> _Problem to work on_
Whatever lines the data contains, output all of them unchanged.

> _Records from a data source_

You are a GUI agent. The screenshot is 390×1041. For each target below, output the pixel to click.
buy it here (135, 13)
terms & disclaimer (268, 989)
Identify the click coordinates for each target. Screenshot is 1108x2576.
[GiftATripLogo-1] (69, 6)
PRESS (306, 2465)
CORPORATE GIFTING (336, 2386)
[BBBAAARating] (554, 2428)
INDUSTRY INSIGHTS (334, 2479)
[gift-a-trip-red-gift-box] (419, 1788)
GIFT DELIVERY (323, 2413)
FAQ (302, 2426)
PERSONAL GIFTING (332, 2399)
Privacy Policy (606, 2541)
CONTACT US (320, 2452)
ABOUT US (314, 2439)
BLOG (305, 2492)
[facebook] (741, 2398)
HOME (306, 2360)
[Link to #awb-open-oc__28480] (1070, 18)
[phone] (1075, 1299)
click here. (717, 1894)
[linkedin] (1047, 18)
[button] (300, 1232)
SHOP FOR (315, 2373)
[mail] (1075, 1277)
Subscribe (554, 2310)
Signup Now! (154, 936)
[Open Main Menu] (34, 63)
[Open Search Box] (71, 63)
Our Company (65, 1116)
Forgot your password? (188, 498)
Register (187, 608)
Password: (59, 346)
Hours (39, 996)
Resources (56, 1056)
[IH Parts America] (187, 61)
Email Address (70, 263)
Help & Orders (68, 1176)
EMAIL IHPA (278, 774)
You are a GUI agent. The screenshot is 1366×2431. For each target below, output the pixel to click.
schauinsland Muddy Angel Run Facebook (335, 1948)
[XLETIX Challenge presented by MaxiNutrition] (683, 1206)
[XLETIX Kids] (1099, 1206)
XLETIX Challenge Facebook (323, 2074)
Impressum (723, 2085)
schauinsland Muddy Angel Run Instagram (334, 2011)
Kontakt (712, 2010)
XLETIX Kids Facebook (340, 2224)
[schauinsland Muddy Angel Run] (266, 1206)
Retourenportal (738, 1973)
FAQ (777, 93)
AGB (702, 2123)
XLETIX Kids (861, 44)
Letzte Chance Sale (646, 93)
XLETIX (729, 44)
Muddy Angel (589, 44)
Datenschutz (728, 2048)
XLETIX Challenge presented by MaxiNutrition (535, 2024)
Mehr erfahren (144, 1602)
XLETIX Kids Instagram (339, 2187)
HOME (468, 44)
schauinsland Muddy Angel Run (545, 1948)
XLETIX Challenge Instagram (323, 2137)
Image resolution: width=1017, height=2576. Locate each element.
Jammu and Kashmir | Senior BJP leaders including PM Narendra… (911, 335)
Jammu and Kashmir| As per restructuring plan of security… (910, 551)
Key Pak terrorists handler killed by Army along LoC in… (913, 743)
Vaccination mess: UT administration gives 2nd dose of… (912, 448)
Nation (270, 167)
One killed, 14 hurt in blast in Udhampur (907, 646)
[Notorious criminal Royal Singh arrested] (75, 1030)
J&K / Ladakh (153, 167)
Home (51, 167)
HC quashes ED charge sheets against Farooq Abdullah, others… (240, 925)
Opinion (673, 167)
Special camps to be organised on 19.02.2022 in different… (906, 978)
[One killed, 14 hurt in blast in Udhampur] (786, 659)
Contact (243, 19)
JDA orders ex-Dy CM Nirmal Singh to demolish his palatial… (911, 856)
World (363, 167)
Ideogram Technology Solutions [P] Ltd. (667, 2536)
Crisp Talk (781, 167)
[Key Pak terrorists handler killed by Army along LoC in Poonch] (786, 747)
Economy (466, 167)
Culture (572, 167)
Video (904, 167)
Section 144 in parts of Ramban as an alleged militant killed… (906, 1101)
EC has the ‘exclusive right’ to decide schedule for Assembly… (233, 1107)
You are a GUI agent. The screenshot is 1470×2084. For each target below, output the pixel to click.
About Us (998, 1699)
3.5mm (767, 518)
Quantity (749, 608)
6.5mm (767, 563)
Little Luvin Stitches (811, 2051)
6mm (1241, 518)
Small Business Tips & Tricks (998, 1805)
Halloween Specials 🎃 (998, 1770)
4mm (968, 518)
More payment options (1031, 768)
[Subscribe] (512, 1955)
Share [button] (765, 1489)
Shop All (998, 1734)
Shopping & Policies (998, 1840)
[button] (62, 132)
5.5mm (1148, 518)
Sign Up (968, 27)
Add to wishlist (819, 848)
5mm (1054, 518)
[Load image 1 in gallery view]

> _Task output_
You are a GUI agent. The screenshot is 390×1041. For each target below, output the pixel to click.
buy it here (135, 13)
terms & disclaimer (268, 989)
Identify the click coordinates for each target. Screenshot is 1108x2576.
[GiftATripLogo-1] (69, 6)
PRESS (306, 2465)
CORPORATE GIFTING (336, 2386)
[BBBAAARating] (554, 2428)
INDUSTRY INSIGHTS (334, 2479)
[gift-a-trip-red-gift-box] (419, 1788)
GIFT DELIVERY (323, 2413)
FAQ (302, 2426)
PERSONAL GIFTING (332, 2399)
Privacy Policy (606, 2541)
CONTACT US (320, 2452)
ABOUT US (314, 2439)
BLOG (305, 2492)
[facebook] (741, 2398)
HOME (306, 2360)
[Link to #awb-open-oc__28480] (1070, 18)
[phone] (1075, 1299)
click here. (717, 1894)
[linkedin] (1047, 18)
[button] (300, 1232)
SHOP FOR (315, 2373)
[mail] (1075, 1277)
Subscribe (554, 2310)
Signup Now! (154, 936)
[Open Main Menu] (34, 63)
[Open Search Box] (71, 63)
Our Company (65, 1116)
Forgot your password? (188, 498)
Register (187, 608)
Password: (59, 346)
Hours (39, 996)
Resources (56, 1056)
[IH Parts America] (187, 61)
Email Address (70, 263)
Help & Orders (68, 1176)
EMAIL IHPA (278, 774)
You are a GUI agent. The screenshot is 1366×2431. For each target below, output the pixel to click.
schauinsland Muddy Angel Run Facebook (335, 1948)
[XLETIX Challenge presented by MaxiNutrition] (683, 1206)
[XLETIX Kids] (1099, 1206)
XLETIX Challenge Facebook (323, 2074)
Impressum (723, 2085)
schauinsland Muddy Angel Run Instagram (334, 2011)
Kontakt (712, 2010)
XLETIX Kids Facebook (340, 2224)
[schauinsland Muddy Angel Run] (266, 1206)
Retourenportal (738, 1973)
FAQ (777, 93)
AGB (702, 2123)
XLETIX Kids (861, 44)
Letzte Chance Sale (646, 93)
XLETIX (729, 44)
Muddy Angel (589, 44)
Datenschutz (728, 2048)
XLETIX Challenge presented by MaxiNutrition (535, 2024)
Mehr erfahren (144, 1602)
XLETIX Kids Instagram (339, 2187)
HOME (468, 44)
schauinsland Muddy Angel Run (545, 1948)
XLETIX Challenge Instagram (323, 2137)
Image resolution: width=1017, height=2576. Locate each element.
Jammu and Kashmir | Senior BJP leaders including PM Narendra… (911, 335)
Jammu and Kashmir| As per restructuring plan of security… (910, 551)
Key Pak terrorists handler killed by Army along LoC in… (913, 743)
Vaccination mess: UT administration gives 2nd dose of… (912, 448)
Nation (270, 167)
One killed, 14 hurt in blast in Udhampur (907, 646)
[Notorious criminal Royal Singh arrested] (75, 1030)
J&K / Ladakh (153, 167)
Home (51, 167)
HC quashes ED charge sheets against Farooq Abdullah, others… (240, 925)
Opinion (673, 167)
Special camps to be organised on 19.02.2022 in different… (906, 978)
[One killed, 14 hurt in blast in Udhampur] (786, 659)
Contact (243, 19)
JDA orders ex-Dy CM Nirmal Singh to demolish his palatial… (911, 856)
World (363, 167)
Ideogram Technology Solutions [P] Ltd. (667, 2536)
Crisp Talk (781, 167)
[Key Pak terrorists handler killed by Army along LoC in Poonch] (786, 747)
Economy (466, 167)
Culture (572, 167)
Video (904, 167)
Section 144 in parts of Ramban as an alleged militant killed… (906, 1101)
EC has the ‘exclusive right’ to decide schedule for Assembly… (233, 1107)
You are a GUI agent. The screenshot is 1470×2084. For each target below, output the pixel to click.
About Us (998, 1699)
3.5mm (767, 518)
Quantity (749, 608)
6.5mm (767, 563)
Little Luvin Stitches (811, 2051)
6mm (1241, 518)
Small Business Tips & Tricks (998, 1805)
Halloween Specials 🎃 (998, 1770)
4mm (968, 518)
More payment options (1031, 768)
[Subscribe] (512, 1955)
Share [button] (765, 1489)
Shop All (998, 1734)
Shopping & Policies (998, 1840)
[button] (62, 132)
5.5mm (1148, 518)
Sign Up (968, 27)
Add to wishlist (819, 848)
5mm (1054, 518)
[Load image 1 in gallery view]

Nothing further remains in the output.